[Intel-xe] [PATCH v13 01/10] drm/xe: fix xe_device_mem_access_get() races
Rodrigo Vivi
rodrigo.vivi at intel.com
Fri Jul 14 15:34:20 UTC 2023
On Fri, Jul 14, 2023 at 01:04:51PM +0000, Gupta, Anshuman wrote:
>
>
> > -----Original Message-----
> > From: Auld, Matthew <matthew.auld at intel.com>
> > Sent: Thursday, July 13, 2023 6:53 PM
> > To: intel-xe at lists.freedesktop.org
> > Cc: Vivi, Rodrigo <rodrigo.vivi at intel.com>; Thomas Hellström
> > <thomas.hellstrom at linux.intel.com>; Brost, Matthew
> > <matthew.brost at intel.com>; Gupta, Anshuman
> > <anshuman.gupta at intel.com>
> > Subject: [PATCH v13 01/10] drm/xe: fix xe_device_mem_access_get() races
> >
> > It looks like there is at least one race here, given that the
> > pm_runtime_suspended() check looks to return false if we are in the process
> > of suspending the device (RPM_SUSPENDING vs RPM_SUSPENDED). We
> > later also do xe_pm_runtime_get_if_active(), but since the device is
> > suspending or has now suspended, this doesn't do anything either.

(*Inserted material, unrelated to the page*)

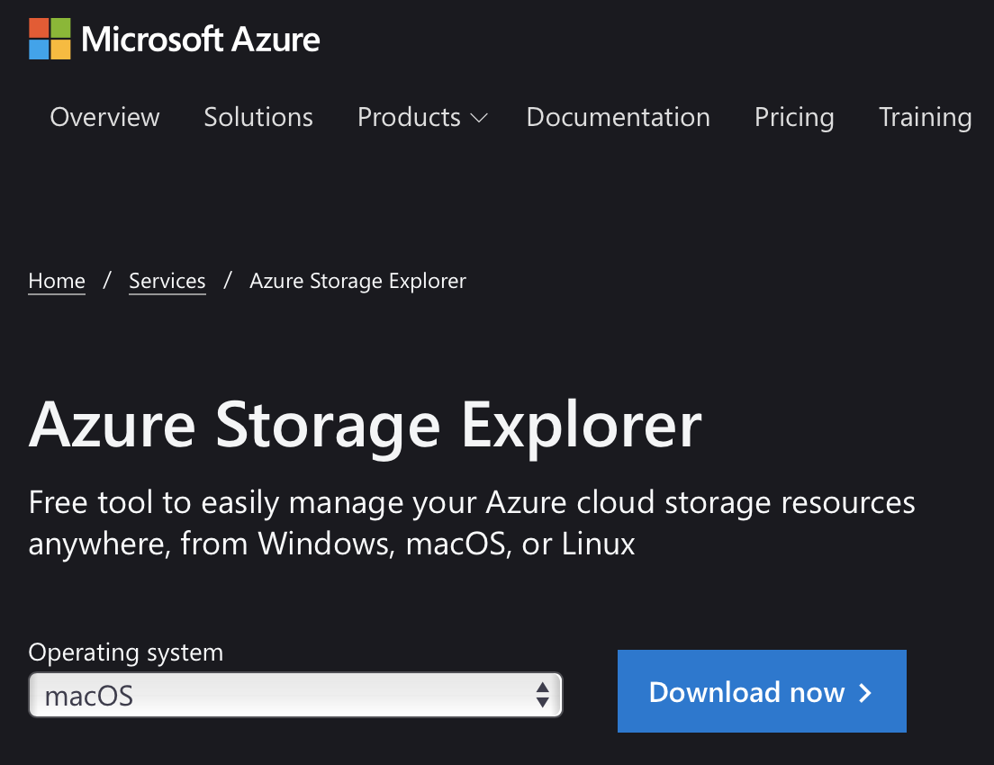
Task: Open the Training nav link
Action: [925, 118]
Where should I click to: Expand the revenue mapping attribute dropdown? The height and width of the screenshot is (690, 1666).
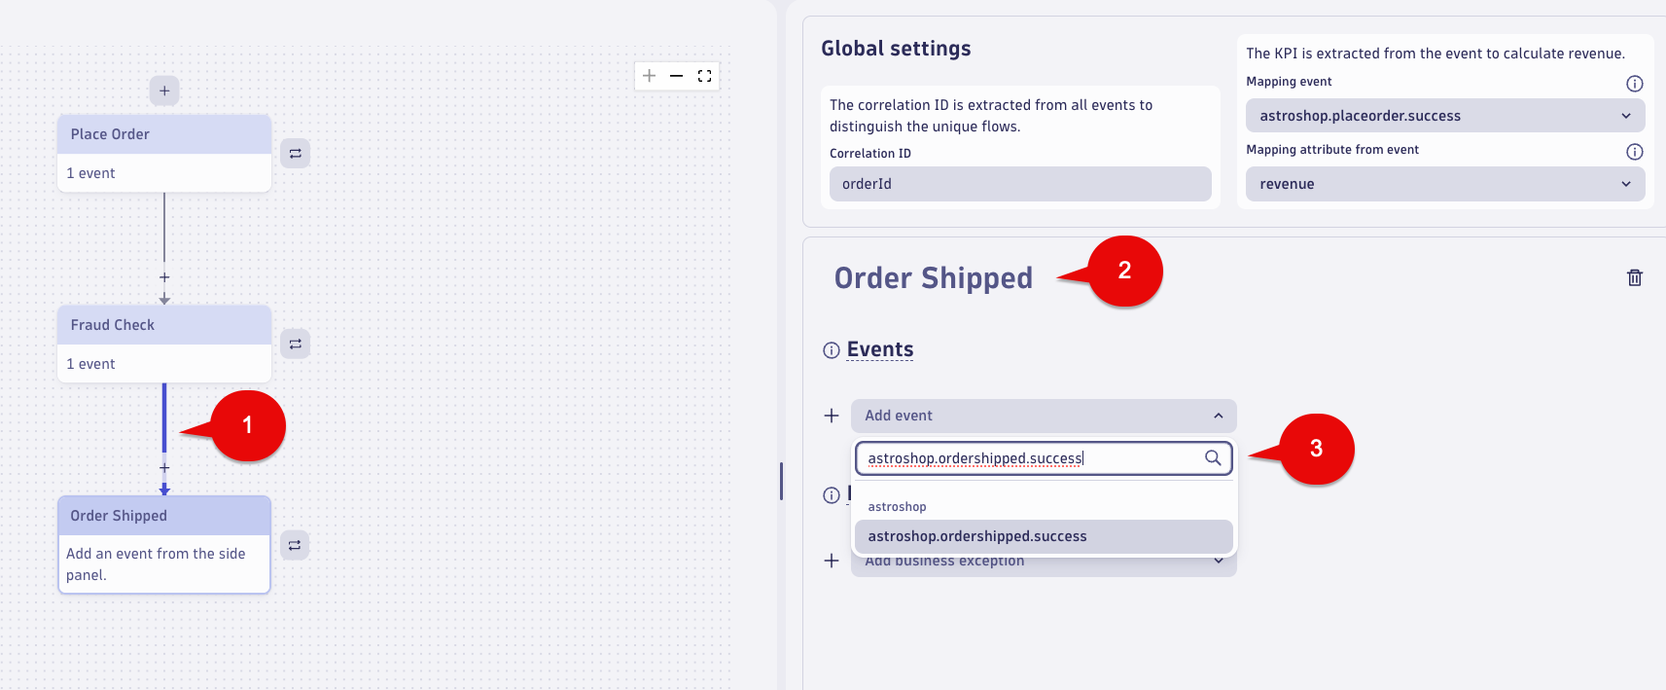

> > Following from this we can potentially return from
> > xe_device_mem_access_get() with the device suspended or about to be,
> > leading to broken behaviour.
> >
> > Attempt to fix this by always grabbing the runtime ref when our internal ref
> > transitions from 0 -> 1. The hard part is then dealing with the runtime_pm
> > callbacks also calling xe_device_mem_access_get() and deadlocking, which
> > the pm_runtime_suspended() check prevented.
> >
> > v2:
> > - ct->lock looks to be primed with fs_reclaim, so holding that and then
> > allocating memory will cause lockdep to complain. Now that we
> > unconditionally grab the mem_access.lock around mem_access_{get,put},
> > we
> > need to change the ordering wrt to grabbing the ct->lock, since some of
> > the runtime_pm routines can allocate memory (or at least that's what
> > lockdep seems to suggest). Hopefully not a big deal. It might be that
> > there were already issues with this, just that the atomics where
> > "hiding" the potential issues.
> > v3:
> > - Use Thomas Hellström' idea with tracking the active task that is
> > executing in the resume or suspend callback, in order to avoid
> > recursive resume/suspend calls deadlocking on itself.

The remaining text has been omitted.